«Рублевский» жанр нашей литературы | страница 16



Есть, конечно, в «Авантюрах Прантиша Вырвича» и недостатки — было бы даже странно, если бы такой большой труд был совершенно их лишен. Встреча­ются ненужные повторы (речь не идет о тех сюжетных повторах, которые автор делает в последующей книге цикла для читателя, который почему-либо не читал предыдущей). Попадаются излишне многословные сравнения и ассоциации, слишком далеко уводящие от поясняемого образа. И трудно представить, напри­мер, чтобы князь Агалинский, даже в сильном подпитии, мог распевать «жалост­ную» песню на «мужицкой мове» про «подлую» любовь пани с мужиком. (Хотя, почему бы и нет? Он не слишком знатен, натура у него широкая, и потому мог быть ближе к народу.) Автор делает это опять же из лучших побуждений — в очередной раз постараться извлечь из забвения наш замечательный фольклор. Если же в данном случае это только стилизация под него, то достаточно удачная. А вообще, приводить примеры недостатков больше и не хочется — настолько перекрывают их достоинства этого большого литературного труда.

В качестве итога хочется подтвердить уже высказанное мнение об оригиналь­ности жанра «Прантишева» цикла Людмилы Рублевской.

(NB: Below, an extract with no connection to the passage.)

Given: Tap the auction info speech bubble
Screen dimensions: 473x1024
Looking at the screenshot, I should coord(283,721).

Прежде всего, солидный исторический фундамент отличает его от истори­ко-приключенческих романов других авторов. Вальтер Скотт, например, тоже с уважением относился к исторической основе своего приключенческого пове­ствования, но исторический фон в его романах гораздо более абстрактен, размыт, а герои в своих диалогах не вдаются в детали современной им политики и в их идейный смысл. Еще в большей степени сказанное относится к Александ­ру Дюма, который считается классиком жанра, — вспомним кипение страстей вокруг... всего-навсего «подвесок королевы»...

Широкий реалистический социальный срез — еще одна особенность цикла, в отличие от условно-романтической обстановки, в которой разворачивается дей­ствие, например, у Гюго или Жорж Санд.

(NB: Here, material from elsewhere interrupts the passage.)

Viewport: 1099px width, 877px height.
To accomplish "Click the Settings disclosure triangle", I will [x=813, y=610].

Психологическая разработка образов точнее и серьезнее, чем это обычно свойственно легкому приключенческому жанру. Вспомним четырех мушкетеров, ставших уже классическими образцами, — и сравним с персонажами Л. Руб­левской. Там каждый из них представляет собой определенный типаж — здесь каждый образ, даже второстепенный, наделен индивидуальными чертами. Более того, образы даны в развитии (характерная черта реализма). На протяжении всего повествования герои «не стоят на месте», меняются — как это бывает и с реальными людьми на протяжении всей их жизни. Достаточно сравнить героев «Прантишева» цикла с теми же персонажами Дюма, которые остаются неизмен­ными (если не считать возраста) и «двадцать лет спустя», и потом еще «десять лет спустя». У Людмилы Рублевской бесшабашный школяр начала цикла «дора­стает» до умудренного жизнью человека, настоящего мужчины и убежденного (не стихийного) патриота.